--- Vorliegender Text ---

Brief von H. Spehl an L. Wagenaar 24. Oktober 1967
Freiburg, den 24. Oktober 1967
Sehr verehrter Herr Wagenaar,
Ich habe aus Jerusalem einen Brief von apodiktischer Schärfe, von alttestamentarischer Strenge, von fast selbstquälerischem Schuldbekenntnis erhalten, der es mir sehr schwer macht, darauf zu antworten. Sie haben mein Stückwerk einer Beweisaufnahme vom Tisch gefegt, Sie haben mir meine Kreise gestört, mein Denkschema kurzgeschlossen. Kommt sich nicht der Intellektuelle ohne sein gewohntes Denkschema verlassener vor als der Spießer ohne sein geliebtes Vorurteil? Sie haben das Problem von einer Seite her angesprochen, wo die Beweisaufnahme abgeschlossen ist, wo das Urteil über Recht und Unrecht schon ergangen ist. Ich sehe mich der unerwarteten Aufgabe gegenüber, ein Urteil anzufechten, das ich durchsetzen wollte, Sie zwingen mich, nach mildernden Umständen zu forschen, die in der Eile übersehen wurden. Denn die Strenge des Urteils kann nicht unangefochten bleiben, wo die Maßstäbe einer übermenschlichen Moral angelegt wurden.

--- Bereitgestelltes Material ---

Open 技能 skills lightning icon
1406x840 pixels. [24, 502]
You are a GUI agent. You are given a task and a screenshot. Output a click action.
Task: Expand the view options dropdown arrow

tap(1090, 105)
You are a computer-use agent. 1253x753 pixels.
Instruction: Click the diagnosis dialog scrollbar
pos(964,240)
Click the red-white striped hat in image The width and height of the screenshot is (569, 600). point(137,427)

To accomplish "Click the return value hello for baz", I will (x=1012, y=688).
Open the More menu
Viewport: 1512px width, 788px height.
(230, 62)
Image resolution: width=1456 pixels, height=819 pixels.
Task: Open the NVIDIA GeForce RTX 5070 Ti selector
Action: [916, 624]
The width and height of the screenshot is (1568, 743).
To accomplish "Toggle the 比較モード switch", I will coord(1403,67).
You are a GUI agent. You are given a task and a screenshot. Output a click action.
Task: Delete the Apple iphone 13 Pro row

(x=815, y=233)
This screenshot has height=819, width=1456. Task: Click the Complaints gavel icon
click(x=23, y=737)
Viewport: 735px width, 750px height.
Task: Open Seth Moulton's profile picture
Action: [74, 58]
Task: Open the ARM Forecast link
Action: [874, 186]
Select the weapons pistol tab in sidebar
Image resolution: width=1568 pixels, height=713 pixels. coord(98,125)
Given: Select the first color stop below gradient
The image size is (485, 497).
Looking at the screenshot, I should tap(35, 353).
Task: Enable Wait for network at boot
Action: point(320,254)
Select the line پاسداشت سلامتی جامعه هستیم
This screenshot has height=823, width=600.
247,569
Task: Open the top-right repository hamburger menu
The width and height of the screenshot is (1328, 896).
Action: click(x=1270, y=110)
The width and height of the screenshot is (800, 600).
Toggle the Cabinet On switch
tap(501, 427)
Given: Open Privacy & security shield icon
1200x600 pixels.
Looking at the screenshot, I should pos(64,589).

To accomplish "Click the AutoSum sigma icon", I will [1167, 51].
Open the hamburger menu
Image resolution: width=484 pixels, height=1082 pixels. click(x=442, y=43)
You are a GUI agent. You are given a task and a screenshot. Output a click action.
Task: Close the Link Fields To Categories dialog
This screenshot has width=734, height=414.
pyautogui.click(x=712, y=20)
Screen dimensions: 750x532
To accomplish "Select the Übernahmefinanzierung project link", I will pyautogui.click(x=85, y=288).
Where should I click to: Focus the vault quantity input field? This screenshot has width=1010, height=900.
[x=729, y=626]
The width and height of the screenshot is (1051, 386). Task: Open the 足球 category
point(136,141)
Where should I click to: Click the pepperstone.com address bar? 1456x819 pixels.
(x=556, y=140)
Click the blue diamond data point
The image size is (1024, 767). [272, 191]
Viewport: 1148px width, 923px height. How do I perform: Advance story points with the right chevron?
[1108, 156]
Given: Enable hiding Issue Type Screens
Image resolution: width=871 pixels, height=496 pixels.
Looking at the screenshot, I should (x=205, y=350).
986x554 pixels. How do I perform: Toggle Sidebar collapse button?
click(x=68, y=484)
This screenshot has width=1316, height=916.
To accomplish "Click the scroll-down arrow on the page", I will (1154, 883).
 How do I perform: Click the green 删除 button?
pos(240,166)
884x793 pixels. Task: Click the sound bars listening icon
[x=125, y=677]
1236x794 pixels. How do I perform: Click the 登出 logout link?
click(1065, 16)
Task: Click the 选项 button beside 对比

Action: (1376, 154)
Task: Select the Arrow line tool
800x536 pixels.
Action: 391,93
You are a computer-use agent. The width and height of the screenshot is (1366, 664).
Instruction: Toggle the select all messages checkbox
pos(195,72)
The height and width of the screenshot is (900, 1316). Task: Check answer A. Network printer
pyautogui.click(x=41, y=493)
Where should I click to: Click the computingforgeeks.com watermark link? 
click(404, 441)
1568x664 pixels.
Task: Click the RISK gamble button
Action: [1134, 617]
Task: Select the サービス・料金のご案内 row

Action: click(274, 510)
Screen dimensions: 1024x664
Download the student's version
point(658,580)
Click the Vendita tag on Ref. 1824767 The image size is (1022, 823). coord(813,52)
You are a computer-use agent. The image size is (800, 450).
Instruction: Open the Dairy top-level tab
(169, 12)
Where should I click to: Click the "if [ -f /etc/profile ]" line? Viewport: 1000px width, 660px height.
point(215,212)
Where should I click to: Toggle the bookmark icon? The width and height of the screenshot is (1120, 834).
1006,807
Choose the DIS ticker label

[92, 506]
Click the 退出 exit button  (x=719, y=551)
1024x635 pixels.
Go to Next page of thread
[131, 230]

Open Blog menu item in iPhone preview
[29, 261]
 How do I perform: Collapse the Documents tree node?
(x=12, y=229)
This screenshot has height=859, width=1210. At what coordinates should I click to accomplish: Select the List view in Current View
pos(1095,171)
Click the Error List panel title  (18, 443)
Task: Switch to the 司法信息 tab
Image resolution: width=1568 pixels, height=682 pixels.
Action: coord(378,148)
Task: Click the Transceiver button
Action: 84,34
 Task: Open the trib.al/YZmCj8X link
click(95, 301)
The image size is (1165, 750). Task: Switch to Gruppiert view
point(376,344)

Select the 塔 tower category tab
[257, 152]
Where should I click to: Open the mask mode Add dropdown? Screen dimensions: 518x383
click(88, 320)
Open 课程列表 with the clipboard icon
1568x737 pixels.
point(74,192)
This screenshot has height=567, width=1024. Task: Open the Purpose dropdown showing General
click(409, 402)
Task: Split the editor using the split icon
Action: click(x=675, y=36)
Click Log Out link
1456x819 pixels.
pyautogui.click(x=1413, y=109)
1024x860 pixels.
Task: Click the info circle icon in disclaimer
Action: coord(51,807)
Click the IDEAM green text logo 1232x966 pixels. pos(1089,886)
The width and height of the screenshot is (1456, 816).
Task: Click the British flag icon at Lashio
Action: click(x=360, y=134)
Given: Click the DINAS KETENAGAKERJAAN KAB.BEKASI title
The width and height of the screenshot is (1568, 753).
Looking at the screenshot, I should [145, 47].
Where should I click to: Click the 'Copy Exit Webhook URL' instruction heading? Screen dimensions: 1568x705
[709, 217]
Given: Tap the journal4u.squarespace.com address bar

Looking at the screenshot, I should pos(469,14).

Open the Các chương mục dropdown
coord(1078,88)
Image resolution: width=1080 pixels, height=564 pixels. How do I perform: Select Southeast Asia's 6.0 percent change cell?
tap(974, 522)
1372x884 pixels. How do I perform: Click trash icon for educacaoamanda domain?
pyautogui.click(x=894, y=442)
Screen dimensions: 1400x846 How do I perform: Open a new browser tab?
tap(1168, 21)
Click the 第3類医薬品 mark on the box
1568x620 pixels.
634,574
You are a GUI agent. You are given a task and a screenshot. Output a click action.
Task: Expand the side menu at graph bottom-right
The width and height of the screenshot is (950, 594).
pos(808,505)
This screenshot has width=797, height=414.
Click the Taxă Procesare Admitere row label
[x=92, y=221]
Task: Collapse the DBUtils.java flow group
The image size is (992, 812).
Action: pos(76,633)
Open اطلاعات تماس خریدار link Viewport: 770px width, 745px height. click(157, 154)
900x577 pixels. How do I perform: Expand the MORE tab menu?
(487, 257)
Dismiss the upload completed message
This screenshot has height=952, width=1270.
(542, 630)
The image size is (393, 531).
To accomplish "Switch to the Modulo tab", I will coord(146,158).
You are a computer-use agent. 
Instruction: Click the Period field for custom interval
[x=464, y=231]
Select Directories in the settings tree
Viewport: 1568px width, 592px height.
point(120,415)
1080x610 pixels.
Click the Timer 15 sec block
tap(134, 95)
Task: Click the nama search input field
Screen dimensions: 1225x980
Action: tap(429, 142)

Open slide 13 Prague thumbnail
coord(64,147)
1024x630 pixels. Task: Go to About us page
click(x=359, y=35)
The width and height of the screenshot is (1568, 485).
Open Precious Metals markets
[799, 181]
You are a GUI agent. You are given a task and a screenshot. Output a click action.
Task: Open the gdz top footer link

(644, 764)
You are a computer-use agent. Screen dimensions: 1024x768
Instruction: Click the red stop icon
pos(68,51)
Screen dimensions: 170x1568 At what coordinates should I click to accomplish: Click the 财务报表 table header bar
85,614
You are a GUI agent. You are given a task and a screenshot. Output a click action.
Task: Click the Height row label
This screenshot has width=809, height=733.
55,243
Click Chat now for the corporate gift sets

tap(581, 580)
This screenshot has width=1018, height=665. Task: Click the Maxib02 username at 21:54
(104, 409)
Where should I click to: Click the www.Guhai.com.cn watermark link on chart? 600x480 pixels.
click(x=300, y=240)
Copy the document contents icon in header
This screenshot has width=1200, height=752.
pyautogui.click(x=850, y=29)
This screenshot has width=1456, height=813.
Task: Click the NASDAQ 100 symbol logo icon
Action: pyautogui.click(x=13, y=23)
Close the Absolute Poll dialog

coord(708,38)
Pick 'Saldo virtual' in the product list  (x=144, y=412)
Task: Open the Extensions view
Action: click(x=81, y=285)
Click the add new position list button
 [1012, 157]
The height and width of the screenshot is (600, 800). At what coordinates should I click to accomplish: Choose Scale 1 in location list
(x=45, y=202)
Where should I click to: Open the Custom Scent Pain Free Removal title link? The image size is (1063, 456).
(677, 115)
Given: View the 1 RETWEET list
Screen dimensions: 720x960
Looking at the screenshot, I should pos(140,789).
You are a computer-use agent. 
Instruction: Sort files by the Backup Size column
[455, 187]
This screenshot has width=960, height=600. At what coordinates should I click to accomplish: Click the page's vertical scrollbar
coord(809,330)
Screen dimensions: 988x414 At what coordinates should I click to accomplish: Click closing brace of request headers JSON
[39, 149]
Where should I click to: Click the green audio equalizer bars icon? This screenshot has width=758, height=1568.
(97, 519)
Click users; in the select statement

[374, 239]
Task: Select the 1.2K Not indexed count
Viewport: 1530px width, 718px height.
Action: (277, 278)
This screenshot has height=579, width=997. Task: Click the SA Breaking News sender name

---

Kannst du den Brief an L. Wagenaar vollständig und wortgetreu wiedergeben? Die Daten stammen aus einer anderen Quelle.

Brief von H. Spehl an L. Wagenaar 24. Oktober 1967
Freiburg, den 24. Oktober 1967
Sehr verehrter Herr Wagenaar,
Ich habe aus Jerusalem einen Brief von apodiktischer Schärfe, von alttestamentarischer Strenge, von fast selbstquälerischem Schuldbekenntnis erhalten, der es mir sehr schwer macht, darauf zu antworten. Sie haben mein Stückwerk einer Beweisaufnahme vom Tisch gefegt, Sie haben mir meine Kreise gestört, mein Denkschema kurzgeschlossen. Kommt sich nicht der Intellektuelle ohne sein gewohntes Denkschema verlassener vor als der Spießer ohne sein geliebtes Vorurteil? Sie haben das Problem von einer Seite her angesprochen, wo die Beweisaufnahme abgeschlossen ist, wo das Urteil über Recht und Unrecht schon ergangen ist. Ich sehe mich der unerwarteten Aufgabe gegenüber, ein Urteil anzufechten, das ich durchsetzen wollte, Sie zwingen mich, nach mildernden Umständen zu forschen, die in der Eile übersehen wurden. Denn die Strenge des Urteils kann nicht unangefochten bleiben, wo die Maßstäbe einer übermenschlichen Moral angelegt wurden.